Figure 2: Map of the Field area with active faults (pink lines), the Pit River (blue line), rough locations of ground water discharge (yellow circles), young lava flows (green outlines) and all of the available well data (blue dots).

The subset of the data we used in figure 2 is depicted in figure 3. Temporally they range from wells dug in the1950s to the present. It is important to note that depths to first water might have changed in the 60 years since the older well logs were recorded. For this reason I did not use many of the older well logs in my analyses.

Figure 3: The center of the township and range sections for the wells used and corresponding depths to first lava. Purple logs are the shallowest and Blue logs are the deepest.

 

Hypotheses:

Figure 3: Conceptual design for the project. A) Configuration before slip upon the fault. The lava flow is continuous. B) If a normal fault displaces a lava flow, then one side will go down with respect to the other. The lower block experiences deposition, and the development of a soil profile. If enough time has passed, then there will be a difference between the depth to first lava between the upper and lower block.

I predict that faults will run parallel to and coincide with large step changes in the depth to first lava.

If there are no large step changes in depth to first lava, I predict that these changes will be driven by changes in elevation and correspond to channelized lava flows rather than faults.

Methods:

I used the Threshold Kriging function in Arc to make a surface that corresponded to the likelihood of the depth to first lava being less than 30 feet deep. The Kriged surface then interpolates the probability that location at other points in the map correspond to less than 30 feet deep. When the surface has a value of 1, values are close to less than 30ft deep. When it is close to zero, values are greater than 30 feet deep.

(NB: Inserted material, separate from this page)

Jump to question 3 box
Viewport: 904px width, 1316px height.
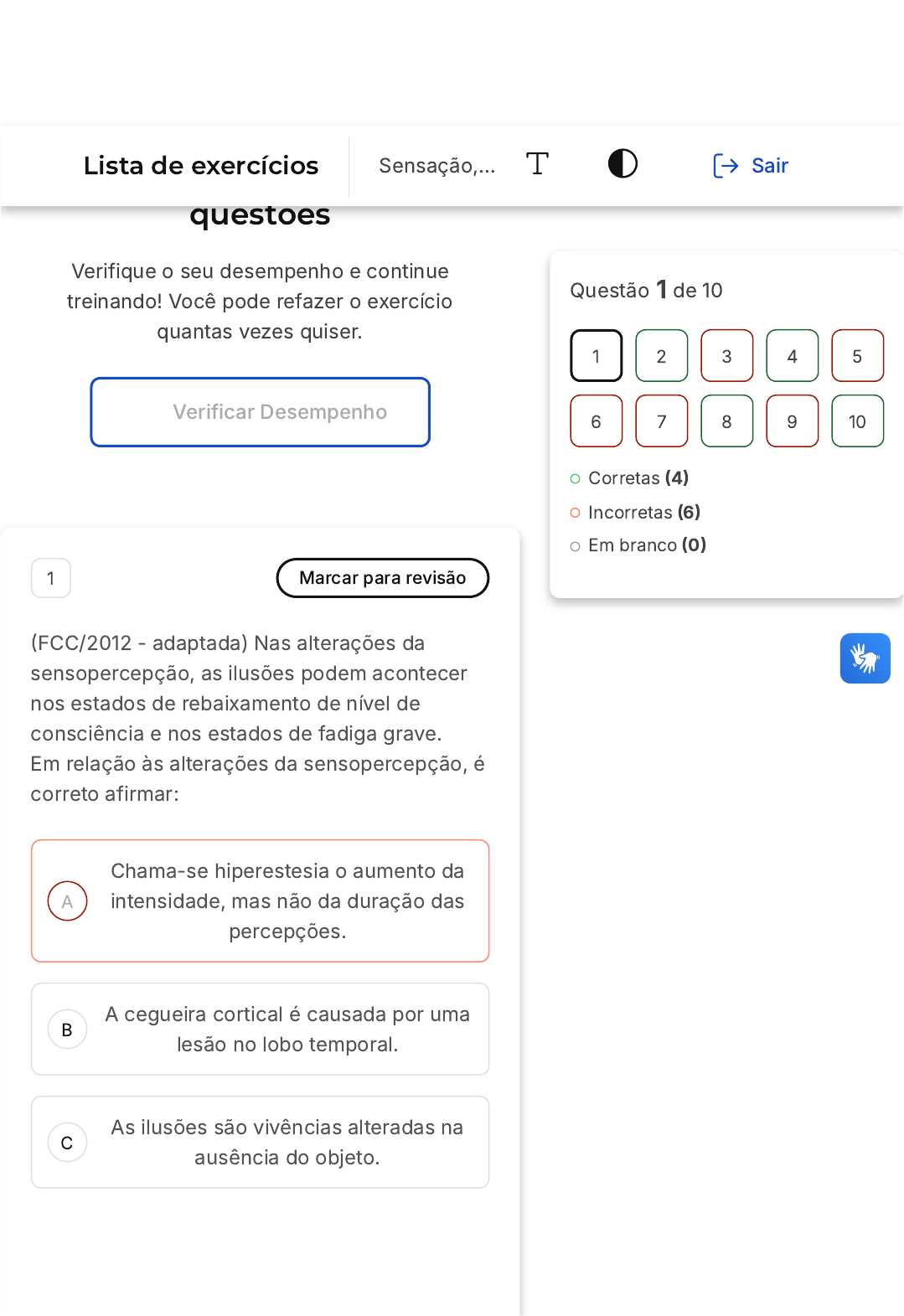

I then preformed a confusion matrix to see how my results compared to what I expected. This part I did by eye.

Results:

Figure 4: Kriged Surface with faults superimposed.

 

 

	High-Low	Low-Low or High-High
parallel	257	315
perpendicular	213	5

Table 1: Corresponding confusion matrix. There were 257 High-Low values that corresponded to parallel faults, but there were 315 Low-Low or High Values that also corresponded to parallel faults. See discussion below.

Figure 5: Kriged surface with contours.

 

Discussion:

257 out of 790 of the faults were gradient parallel. If, corresponded to step function in kriged depth to first lava. However, many more did not. What is happening here? If you look to figure 5, you can see that while some of the high gradients correspond to rapid changes in elevation. This block is the footwall of a range bounding normal fault. That fault is not mapped because it is no longer active. But it has large amounts of uplift upon it, and likely corresponds to a different lithology entirely and so does not fall into our hypothesis.

If I do this analysis for every lava layer I find, and can correctly link the well logs together, then this analysis could help me constrain slip upon the faults in the region. This information is good for hazards assessment in the region as PG&E has a hydroelectric dam in the area.

 

Learning outcomes:

Throughout the course of this class, I learned a few of the nuances of R, though my work here has just begun. I also feel like I have a better understanding of how to think about spatial processes, which I why I enrolled in the first place. Future goals include better locating my data in space. This way, many of the techniques I used in this class will pick up on actual processes, and not on the gridded spacing of my data.

 

Sources:

Blakely, Richard et al. “Gravity Anomalies, Quaternary Vents, and Quaternary Faults in the Southern Cascade Range, Oregon and California: Implications for Arc and Backarc Evolution.” Journal of Geophysical Research: Solid Earth, vol. 102, no. B10, 1997, pp. 22513–22527.